Her affidavit showed her to be dependent on public assistance for her support. While that condition is one that ultimately would pass on to the state and the United States government the burden of paying any disbursements made by her for the prosecution of her action, it does not automatically give rise to inability to obtain sureties or eliminate the necessity of making a prima facie showing of such inability.

It may be inconsistent to say that a plaintiff who is dependent upon public assistance for means of support should, nevertheless, be expected to furnish security for the payment of any judgment for costs that might be awarded against her in favor of the state which ultimately furnishes a large part of her means of livelihood.

Yet she may be held chargeable for the costs of the defendant should she be unsuccessful in her action. There are states whose statutes exempt from liability for costs of the opposing party one who is allowed to proceed in forma pauperis.
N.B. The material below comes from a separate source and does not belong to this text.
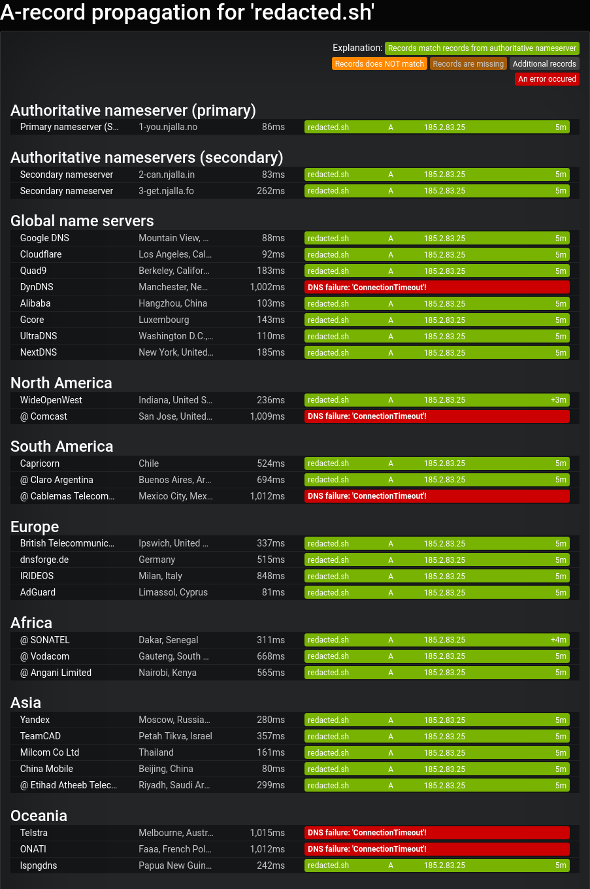Click the orange 'Records does NOT match' badge
The height and width of the screenshot is (889, 590).
[x=380, y=63]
California is among those states that do not exempt the unsuccessful indigent party from a judgment for costs, and there is no special exemption when the successful party is the state.

(1) We are of opinion that the court had discretion to deny plaintiff's motion upon the sole ground that while the support for the motion showed *671 plaintiff's present personal inability to make any payment, it did not show her inability to obtain sureties against a future contingency.

THE AMOUNT OF THE UNDERTAKING

(2) Defendant requested an undertaking in the sum of $500 and supported the request by a declaration under penalty of perjury that in the event of trial the state would be awarded costs in excess of $500; that several depositions had been taken and others would be taken; that a jury trial would last at least eight days; another document stated that already the state had incurred taxable costs of $290.63.

It cannot be said the court abused its discretion in fixing the amount of the undertaking at $500. Had the plaintiff made claim to be able to furnish an undertaking in a lesser amount, there might be a different question; but the situation is one in which plaintiff has made no allegations either of ability or inability to furnish an undertaking in any amount.

The order is affirmed.

Brown (Gerald), P.J., and Coughlin, J., concurred.

Appellant's petition for a hearing by the Supreme Court was denied January 8, 1970. Peters, J., and Mosk, J., were of the opinion that the petition should be granted.

NOTES

[1] (a) "At any time after the filing of the complaint in any action against a public entity, the public entity may file and serve a demand for a written undertaking on the part of each plaintiff as security for the allowable costs which may be awarded against such plaintiff. The undertaking shall be in the amount of one hundred dollars ($100) for each plaintiff or in the case of multiple plaintiffs in the amount of two hundred dollars ($200) or such greater sum as the court shall fix upon good cause shown, with at least two sufficient sureties, to be approved by the court. Unless the plaintiff files such undertaking within 20 days after service of a demand therefor, his action shall be dismissed."

[2] In a declaration filed March 8, 1968, defendant's attorney stated that a premium on the $500 bond set by the court would have been only $10 per year.